Para reverter o estigma associado ao termo, quatro torcedores do São Paulo criaram em abril a comunidade Bambi Tricolor. "Se até agora bambi foi um apelido usado para discriminar, por que não adotá-lo com orgulho e desarmar o preconceito?", questiona o grupo no Facebook.
"Hoje ninguém (no Brasil) quer ser identificado como racista, mas ninguém ainda se preocupa em ser identificado como homofóbico"
Pesquisador Gustavo Bandeira
Mas uma das criadoras conta à BBC Brasil que a comunidade, com quase 900 seguidores, gerou resistências inclusive entre sua família, formada por "são-paulinos roxos". "Meu avô adorou a ideia, mas meu pai ficou revoltado."
Entre dirigentes são-paulinos, o termo também causa desconforto.
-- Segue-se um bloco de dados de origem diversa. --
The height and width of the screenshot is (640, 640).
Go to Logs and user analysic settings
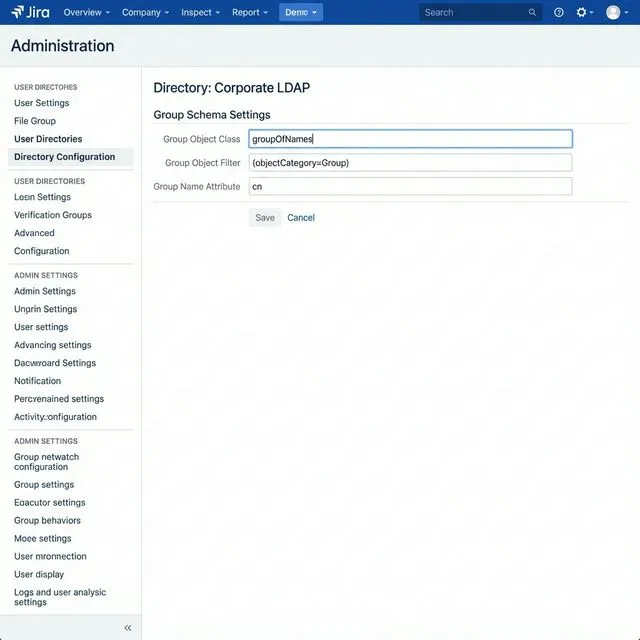pos(60,597)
Conselheiro do clube, o vereador Marco Aurélio Cunha (PSD) pediu em 2011 ao apresentador Marcelo Tas que "pensasse melhor nas brincadeiras" que vinha fazendo com o São Paulo.
"Se um cara na rua brinca e me chama de bambi, faço de conta que não é comigo. Mas se um sujeito importante faz isso, abre a possibilidade de todos fazerem", ele diz. "Quando se diz que um cara é viado, isso pega. É uma deturpação de imagem importante, se ele não é ou não quer que se diga isso."
Torcidas organizadas
Para Cunha, a homofobia é uma das vertentes da violência no futebol, que tem como principal agente as torcidas organizadas. "Com medo de mexer em vespeiro, o clube fica oprimido, e o silêncio de todos é que cria a rede de novos conflitos que vão se dividindo em alvos específicos".
Ele diz crer, porém, que em algumas décadas as piadas homofóbicas perderão efeito. "É uma questão de maturidade."
Conselheiro e ex-dirigente do Corinthians, Antonio Roque Citadini discorda e cita, como sinal do grande conservadorismo no futebol, a ausência de jogadores que se assumem gays. "A igreja vai admitir (gays), o Exército, mas o futebol será o último."
Ele afirma, porém, que os times devem condenar posturas homofóbicas de torcedores. E diz ainda que, apesar de provocações homofóbicas de alguns dirigentes corintianos a torcedores são-paulinos (que ele considera "deploráveis"), seu clube tem tratado a questão de maneira avançada.
"O Corinthians é o único clube que concordou que dois jogadores seus posassem nus na G Magazine (revista voltada a homens gays). Isso não há em lugar nenhum, nem no Brasil, nem no resto do mundo."